On page 4 write the names of the people for whom you have done something good, and done it without hope of any compensation or reward of any kind. He then said "I think that any man who does that honestly will see that he is a sinner and that he is desperately in the need of salvation. He will know that the sin and the wrong he has written down is only the tip of an iceberg."

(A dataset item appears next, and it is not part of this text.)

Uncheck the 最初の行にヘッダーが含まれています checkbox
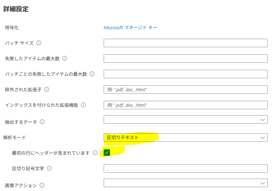 (x=107, y=153)
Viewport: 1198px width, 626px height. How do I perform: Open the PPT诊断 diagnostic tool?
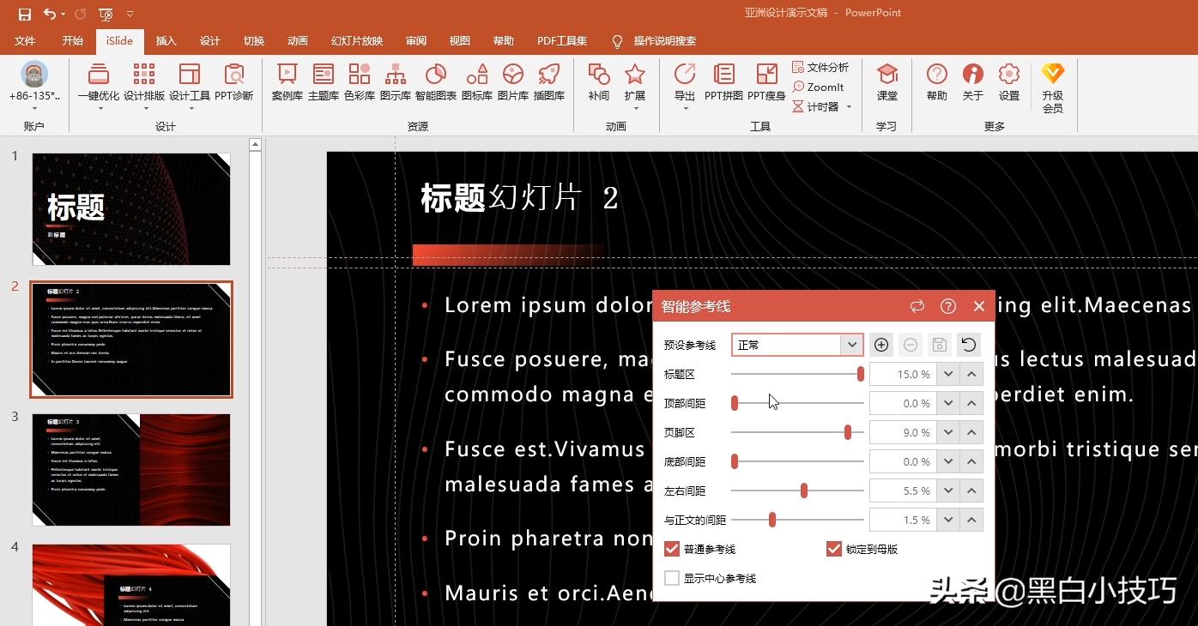233,83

Dirks went home and did it, and the imbalance between paper 4 and papers 1, 2, and 3 were self-evident. He had to admit he was a sinner. And, suddenly it hit him. He knew where God stored data. He got his answer without even looking for it. God stored the information about Dirks IN DIRKS. Everything he had ever thought, seen, heard, said, done - everything was there in his own mind. He was his own "file." Every human being was his own "file." Now, he lost all his excuses for not believing in the Savior. People CAN change, because he saw the real changes in his friend. And, there is information for a final judgment - because every person carries his own data. He realized that he did not like himself and the way he lived. Just like when a computer has errors he needed to be "debugged." He fell onto his knees and prayed "Lord Jesus Christ, have mercy on me and wash me in your blood."
In a few minutes he stopped crying. He knew that something had happened. A wall had come down, the wall that had stood between him and his Creator. He hadn't known the wall was there, until it came down. It was the wall that Christ had demolished. Now, for the first time in his life, he knew what it meant to have fellowship with his Heavenly Father. Then he thought, it wasn't a wall, it was more like a sphere made of stone - a sphere that formed a prison. It had kept him in, and God out. He was now free of that prison!